Gael

@gdonval
0 Followers
21 Following
25 Posts
@martinpitt Any tips/gotchas from your experience with ParticleOS? I tried a couple times but the sharp edges back then kind of put me off. Glad to see people starting to get on it!
@simontatham couldn't that be stemming from hackers embedding Putty or Putty libs in their malware?

@delroth What's the point in publishing something publicly on here if you don't care to receive public attention?

Anyway, I got my answer. It's very likely some useless drama again that I'll continue to blissfully ignore.

@delroth Care to explain the context?

"Documented", sure, but the way it looks to me so far is a "dude with authority/responsibility" in a project says something edgy, is labelled a "fascist", his project is then labelled "facist", etc. until anyone who consider using the tech is labelled the same.

Just want to make sure I did not miss anything of importance.

@tilton @zkat Ah fair enough! Yes I hadn't considered that aspect. The situation gets even trickier when people are actually lovely but the sheer amount of attention required by the mass of requests will burn you out, even when each request, in isolation, is legitimate and "kind".

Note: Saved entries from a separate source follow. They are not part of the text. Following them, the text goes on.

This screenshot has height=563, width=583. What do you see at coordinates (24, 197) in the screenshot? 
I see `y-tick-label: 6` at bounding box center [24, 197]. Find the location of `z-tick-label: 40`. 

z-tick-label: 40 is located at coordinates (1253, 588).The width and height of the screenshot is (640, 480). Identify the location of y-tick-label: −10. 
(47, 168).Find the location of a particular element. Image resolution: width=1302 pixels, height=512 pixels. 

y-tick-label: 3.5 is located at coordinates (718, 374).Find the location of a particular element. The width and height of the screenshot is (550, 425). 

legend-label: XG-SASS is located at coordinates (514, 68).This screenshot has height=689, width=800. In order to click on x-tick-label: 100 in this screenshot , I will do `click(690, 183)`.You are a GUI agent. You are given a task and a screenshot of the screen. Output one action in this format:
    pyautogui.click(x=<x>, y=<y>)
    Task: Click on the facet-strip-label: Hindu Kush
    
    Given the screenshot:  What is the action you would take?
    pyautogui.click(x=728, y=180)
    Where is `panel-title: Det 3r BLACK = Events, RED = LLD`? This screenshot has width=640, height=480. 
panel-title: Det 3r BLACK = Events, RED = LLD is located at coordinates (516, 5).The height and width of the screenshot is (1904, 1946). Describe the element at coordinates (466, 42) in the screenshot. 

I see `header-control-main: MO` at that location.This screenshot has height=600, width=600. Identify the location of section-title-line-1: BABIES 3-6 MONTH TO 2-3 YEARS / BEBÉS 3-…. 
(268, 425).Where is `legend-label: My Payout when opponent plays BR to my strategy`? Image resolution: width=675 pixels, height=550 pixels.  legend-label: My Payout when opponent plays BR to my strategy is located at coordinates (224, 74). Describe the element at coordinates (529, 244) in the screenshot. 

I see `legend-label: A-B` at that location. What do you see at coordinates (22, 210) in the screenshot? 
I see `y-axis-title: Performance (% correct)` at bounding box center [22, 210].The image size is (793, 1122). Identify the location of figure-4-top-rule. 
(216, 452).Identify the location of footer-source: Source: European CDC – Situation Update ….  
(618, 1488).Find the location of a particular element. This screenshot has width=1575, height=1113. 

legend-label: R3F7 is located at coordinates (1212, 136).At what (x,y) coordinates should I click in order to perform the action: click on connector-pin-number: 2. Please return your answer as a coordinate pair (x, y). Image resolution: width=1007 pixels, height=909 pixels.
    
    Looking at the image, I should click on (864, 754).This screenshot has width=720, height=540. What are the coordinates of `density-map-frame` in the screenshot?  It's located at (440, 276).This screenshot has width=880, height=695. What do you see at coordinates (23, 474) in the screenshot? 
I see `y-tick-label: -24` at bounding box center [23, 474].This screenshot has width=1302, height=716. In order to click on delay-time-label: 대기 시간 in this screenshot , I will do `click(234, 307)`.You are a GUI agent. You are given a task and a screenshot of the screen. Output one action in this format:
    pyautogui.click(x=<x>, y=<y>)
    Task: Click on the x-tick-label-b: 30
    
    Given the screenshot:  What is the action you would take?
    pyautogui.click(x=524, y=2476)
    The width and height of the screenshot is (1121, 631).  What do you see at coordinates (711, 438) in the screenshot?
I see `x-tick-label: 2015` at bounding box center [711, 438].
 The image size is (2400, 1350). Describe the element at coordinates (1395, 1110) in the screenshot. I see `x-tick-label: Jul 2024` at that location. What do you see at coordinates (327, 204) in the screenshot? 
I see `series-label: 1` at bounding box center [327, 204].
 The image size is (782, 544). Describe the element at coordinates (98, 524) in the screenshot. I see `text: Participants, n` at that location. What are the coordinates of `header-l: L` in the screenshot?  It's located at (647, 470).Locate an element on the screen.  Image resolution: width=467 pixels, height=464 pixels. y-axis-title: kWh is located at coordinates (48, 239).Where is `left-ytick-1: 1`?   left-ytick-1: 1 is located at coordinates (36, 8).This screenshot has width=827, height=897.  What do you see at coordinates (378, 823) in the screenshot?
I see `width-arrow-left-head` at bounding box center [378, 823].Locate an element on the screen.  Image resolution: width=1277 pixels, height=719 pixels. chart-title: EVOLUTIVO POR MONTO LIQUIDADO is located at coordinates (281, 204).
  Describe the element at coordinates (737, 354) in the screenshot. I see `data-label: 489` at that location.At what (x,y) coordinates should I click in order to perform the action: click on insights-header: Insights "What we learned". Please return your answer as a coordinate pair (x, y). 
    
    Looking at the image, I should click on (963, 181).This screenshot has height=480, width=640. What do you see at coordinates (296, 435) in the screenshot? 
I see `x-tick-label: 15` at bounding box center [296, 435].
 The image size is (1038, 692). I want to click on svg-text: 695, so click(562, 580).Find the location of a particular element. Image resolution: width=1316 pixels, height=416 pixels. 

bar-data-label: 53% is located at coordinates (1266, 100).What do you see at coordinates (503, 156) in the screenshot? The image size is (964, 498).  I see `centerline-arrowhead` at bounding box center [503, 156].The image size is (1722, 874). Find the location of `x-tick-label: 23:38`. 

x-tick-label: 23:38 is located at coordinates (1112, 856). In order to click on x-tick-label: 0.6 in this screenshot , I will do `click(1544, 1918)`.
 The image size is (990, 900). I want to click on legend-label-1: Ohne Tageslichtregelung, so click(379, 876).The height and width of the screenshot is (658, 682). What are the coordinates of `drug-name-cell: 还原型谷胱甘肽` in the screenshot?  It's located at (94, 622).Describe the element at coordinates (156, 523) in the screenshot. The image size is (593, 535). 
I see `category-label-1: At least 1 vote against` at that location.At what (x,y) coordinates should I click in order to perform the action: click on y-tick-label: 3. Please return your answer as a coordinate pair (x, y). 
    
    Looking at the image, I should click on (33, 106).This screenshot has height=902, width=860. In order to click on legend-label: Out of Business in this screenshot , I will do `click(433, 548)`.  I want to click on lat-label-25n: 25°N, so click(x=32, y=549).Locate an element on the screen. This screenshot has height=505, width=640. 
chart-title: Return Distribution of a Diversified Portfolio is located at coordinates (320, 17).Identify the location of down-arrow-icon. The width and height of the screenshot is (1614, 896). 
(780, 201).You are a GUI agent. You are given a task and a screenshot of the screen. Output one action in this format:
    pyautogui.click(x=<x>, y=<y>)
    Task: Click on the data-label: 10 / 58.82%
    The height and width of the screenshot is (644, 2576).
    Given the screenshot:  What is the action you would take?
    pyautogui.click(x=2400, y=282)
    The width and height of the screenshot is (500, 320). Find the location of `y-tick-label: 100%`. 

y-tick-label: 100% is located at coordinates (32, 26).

What you describe is, I think, true of any software project with a public bug tracker. My experience is that it's not limited to open source.

@ska Very mature.

@ska Who's strawmanning who?

There is a cost associated with rewrites. That's the point of the FUD big tech spread about non-permissive stuff. It took a decade for Apple (and many, jumping on the bandwagon) to replace GCC.

So what exactly should we stop focusing on because it's secondary, then? OSS dev exploitation by the capital? Or, the discussions that occurred in early 2000s about big tech's licensing FUD? Law will do shit for someone who chose permissive for the wrong reasons.

@ska @zkat This there, is flawed logic.

The situation is simple, really: a license file grants permission for others to use your work, under the terms you state.

Pretending that it doesn't change anything therefore you should use a permissive license is not logic, it's propaganda.

Elasticsearch and Hashicorp are examples of companies that fell for that flawed logic and whined about permissive being permissive.

License as you want it, not because "oh you can trust me bro".

@tilton @zkat Are you talking about "abuse" in the sense that they removed the MIT copyright notice or "abuse" in the sense that you didn't actually mean to permit unlimited use to everyone but did anyway?

When you tell someone, in writting, "you can have all cookies in that jar, just don't remove this label", I really don't expect conversations about abuse when someone says "don't mind if I do".

I might have missed important aspects of the conversation though.

@ocdtrekkie Your threat model is all over the place. If an attacker has access to your DNS records, it's over. All the PKI web of trust is based on DNS records as source of truth for your services' identity.

If you still control your DNS records, the manual way involves people (teams usually) with same superadmin rights, emails, deployment processes, etc. HTTP-01 requires the server to serve random bits on HTTP for a few seconds, without any need for secrets or creds, just a valid DNS record.